Each line below must be reproduced exactly.

** Opening DATA PROVIDED block **

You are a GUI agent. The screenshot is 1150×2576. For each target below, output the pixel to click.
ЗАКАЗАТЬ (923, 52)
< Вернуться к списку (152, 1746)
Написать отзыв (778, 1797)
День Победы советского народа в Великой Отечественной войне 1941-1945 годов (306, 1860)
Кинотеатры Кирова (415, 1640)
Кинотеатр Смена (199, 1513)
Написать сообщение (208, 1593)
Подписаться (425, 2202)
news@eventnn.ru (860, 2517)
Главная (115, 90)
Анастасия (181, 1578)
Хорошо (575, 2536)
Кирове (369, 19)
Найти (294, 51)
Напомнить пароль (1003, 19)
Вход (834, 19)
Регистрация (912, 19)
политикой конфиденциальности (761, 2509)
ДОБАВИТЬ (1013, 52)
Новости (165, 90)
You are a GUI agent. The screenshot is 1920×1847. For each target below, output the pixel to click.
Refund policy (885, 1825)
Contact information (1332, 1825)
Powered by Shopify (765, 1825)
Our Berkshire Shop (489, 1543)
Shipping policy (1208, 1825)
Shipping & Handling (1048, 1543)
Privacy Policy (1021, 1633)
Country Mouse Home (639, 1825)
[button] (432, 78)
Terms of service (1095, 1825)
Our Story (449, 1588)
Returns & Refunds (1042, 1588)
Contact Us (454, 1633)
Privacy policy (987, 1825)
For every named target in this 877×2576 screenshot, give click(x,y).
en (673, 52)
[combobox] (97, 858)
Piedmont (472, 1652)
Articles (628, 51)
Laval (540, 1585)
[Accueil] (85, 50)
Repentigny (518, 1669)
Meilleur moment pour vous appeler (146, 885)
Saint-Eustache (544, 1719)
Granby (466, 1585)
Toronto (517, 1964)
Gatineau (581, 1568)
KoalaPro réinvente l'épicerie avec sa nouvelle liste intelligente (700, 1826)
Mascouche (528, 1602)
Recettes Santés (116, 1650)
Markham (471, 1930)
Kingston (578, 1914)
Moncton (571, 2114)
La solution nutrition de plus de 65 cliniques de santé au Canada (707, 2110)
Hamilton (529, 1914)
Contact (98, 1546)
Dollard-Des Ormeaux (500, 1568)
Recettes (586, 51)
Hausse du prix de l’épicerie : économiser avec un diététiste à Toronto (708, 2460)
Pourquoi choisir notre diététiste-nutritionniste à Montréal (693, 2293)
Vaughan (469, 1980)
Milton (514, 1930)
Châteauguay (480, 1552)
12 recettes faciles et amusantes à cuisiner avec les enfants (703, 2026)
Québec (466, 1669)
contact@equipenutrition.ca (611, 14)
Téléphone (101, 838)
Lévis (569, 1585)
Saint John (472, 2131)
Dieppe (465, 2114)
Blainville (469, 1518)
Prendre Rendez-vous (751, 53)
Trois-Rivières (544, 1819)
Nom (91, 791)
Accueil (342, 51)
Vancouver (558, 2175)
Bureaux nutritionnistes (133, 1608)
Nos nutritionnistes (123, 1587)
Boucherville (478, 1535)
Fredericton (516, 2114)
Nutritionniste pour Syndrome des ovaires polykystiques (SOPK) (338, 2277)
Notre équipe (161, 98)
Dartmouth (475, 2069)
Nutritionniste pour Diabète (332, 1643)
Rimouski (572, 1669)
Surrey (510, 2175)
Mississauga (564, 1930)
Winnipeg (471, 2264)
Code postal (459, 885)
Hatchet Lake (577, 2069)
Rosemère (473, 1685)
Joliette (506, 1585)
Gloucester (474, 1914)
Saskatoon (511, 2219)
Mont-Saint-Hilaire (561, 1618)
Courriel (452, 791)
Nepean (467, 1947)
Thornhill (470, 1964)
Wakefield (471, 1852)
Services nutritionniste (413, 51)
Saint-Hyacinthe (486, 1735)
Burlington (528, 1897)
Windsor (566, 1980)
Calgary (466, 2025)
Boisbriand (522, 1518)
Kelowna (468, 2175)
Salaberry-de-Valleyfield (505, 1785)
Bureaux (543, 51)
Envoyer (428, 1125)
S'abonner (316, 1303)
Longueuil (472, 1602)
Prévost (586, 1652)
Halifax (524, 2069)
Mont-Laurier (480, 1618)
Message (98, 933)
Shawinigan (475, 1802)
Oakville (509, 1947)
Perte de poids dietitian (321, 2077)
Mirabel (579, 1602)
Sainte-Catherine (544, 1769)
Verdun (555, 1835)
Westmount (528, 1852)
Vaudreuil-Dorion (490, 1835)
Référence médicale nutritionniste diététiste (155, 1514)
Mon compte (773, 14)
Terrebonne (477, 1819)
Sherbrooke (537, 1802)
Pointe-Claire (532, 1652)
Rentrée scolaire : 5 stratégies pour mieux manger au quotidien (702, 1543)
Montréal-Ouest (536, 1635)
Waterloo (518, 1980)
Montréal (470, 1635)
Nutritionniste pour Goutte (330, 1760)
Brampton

** Closing DATA PROVIDED block **

SOLUTION BELOW:
You are a GUI agent. The screenshot is 1150×2576. For each target below, output the pixel to click.
ЗАКАЗАТЬ (923, 52)
< Вернуться к списку (152, 1746)
Написать отзыв (778, 1797)
День Победы советского народа в Великой Отечественной войне 1941-1945 годов (306, 1860)
Кинотеатры Кирова (415, 1640)
Кинотеатр Смена (199, 1513)
Написать сообщение (208, 1593)
Подписаться (425, 2202)
news@eventnn.ru (860, 2517)
Главная (115, 90)
Анастасия (181, 1578)
Хорошо (575, 2536)
Кирове (369, 19)
Найти (294, 51)
Напомнить пароль (1003, 19)
Вход (834, 19)
Регистрация (912, 19)
политикой конфиденциальности (761, 2509)
ДОБАВИТЬ (1013, 52)
Новости (165, 90)
You are a GUI agent. The screenshot is 1920×1847. For each target below, output the pixel to click.
Refund policy (885, 1825)
Contact information (1332, 1825)
Powered by Shopify (765, 1825)
Our Berkshire Shop (489, 1543)
Shipping policy (1208, 1825)
Shipping & Handling (1048, 1543)
Privacy Policy (1021, 1633)
Country Mouse Home (639, 1825)
[button] (432, 78)
Terms of service (1095, 1825)
Our Story (449, 1588)
Returns & Refunds (1042, 1588)
Contact Us (454, 1633)
Privacy policy (987, 1825)
For every named target in this 877×2576 screenshot, give click(x,y).
en (673, 52)
[combobox] (97, 858)
Piedmont (472, 1652)
Articles (628, 51)
Laval (540, 1585)
[Accueil] (85, 50)
Repentigny (518, 1669)
Meilleur moment pour vous appeler (146, 885)
Saint-Eustache (544, 1719)
Granby (466, 1585)
Toronto (517, 1964)
Gatineau (581, 1568)
KoalaPro réinvente l'épicerie avec sa nouvelle liste intelligente (700, 1826)
Mascouche (528, 1602)
Recettes Santés (116, 1650)
Markham (471, 1930)
Kingston (578, 1914)
Moncton (571, 2114)
La solution nutrition de plus de 65 cliniques de santé au Canada (707, 2110)
Hamilton (529, 1914)
Contact (98, 1546)
Dollard-Des Ormeaux (500, 1568)
Recettes (586, 51)
Hausse du prix de l’épicerie : économiser avec un diététiste à Toronto (708, 2460)
Pourquoi choisir notre diététiste-nutritionniste à Montréal (693, 2293)
Vaughan (469, 1980)
Milton (514, 1930)
Châteauguay (480, 1552)
12 recettes faciles et amusantes à cuisiner avec les enfants (703, 2026)
Québec (466, 1669)
contact@equipenutrition.ca (611, 14)
Téléphone (101, 838)
Lévis (569, 1585)
Saint John (472, 2131)
Dieppe (465, 2114)
Blainville (469, 1518)
Prendre Rendez-vous (751, 53)
Trois-Rivières (544, 1819)
Nom (91, 791)
Accueil (342, 51)
Vancouver (558, 2175)
Bureaux nutritionnistes (133, 1608)
Nos nutritionnistes (123, 1587)
Boucherville (478, 1535)
Fredericton (516, 2114)
Nutritionniste pour Syndrome des ovaires polykystiques (SOPK) (338, 2277)
Notre équipe (161, 98)
Dartmouth (475, 2069)
Nutritionniste pour Diabète (332, 1643)
Rimouski (572, 1669)
Surrey (510, 2175)
Mississauga (564, 1930)
Winnipeg (471, 2264)
Code postal (459, 885)
Hatchet Lake (577, 2069)
Rosemère (473, 1685)
Joliette (506, 1585)
Gloucester (474, 1914)
Saskatoon (511, 2219)
Mont-Saint-Hilaire (561, 1618)
Courriel (452, 791)
Nepean (467, 1947)
Thornhill (470, 1964)
Wakefield (471, 1852)
Services nutritionniste (413, 51)
Saint-Hyacinthe (486, 1735)
Burlington (528, 1897)
Windsor (566, 1980)
Calgary (466, 2025)
Boisbriand (522, 1518)
Kelowna (468, 2175)
Salaberry-de-Valleyfield (505, 1785)
Bureaux (543, 51)
Envoyer (428, 1125)
S'abonner (316, 1303)
Longueuil (472, 1602)
Prévost (586, 1652)
Halifax (524, 2069)
Mont-Laurier (480, 1618)
Message (98, 933)
Shawinigan (475, 1802)
Oakville (509, 1947)
Perte de poids dietitian (321, 2077)
Mirabel (579, 1602)
Sainte-Catherine (544, 1769)
Verdun (555, 1835)
Westmount (528, 1852)
Vaudreuil-Dorion (490, 1835)
Référence médicale nutritionniste diététiste (155, 1514)
Mon compte (773, 14)
Terrebonne (477, 1819)
Sherbrooke (537, 1802)
Pointe-Claire (532, 1652)
Rentrée scolaire : 5 stratégies pour mieux manger au quotidien (702, 1543)
Montréal-Ouest (536, 1635)
Waterloo (518, 1980)
Montréal (470, 1635)
Nutritionniste pour Goutte (330, 1760)
Brampton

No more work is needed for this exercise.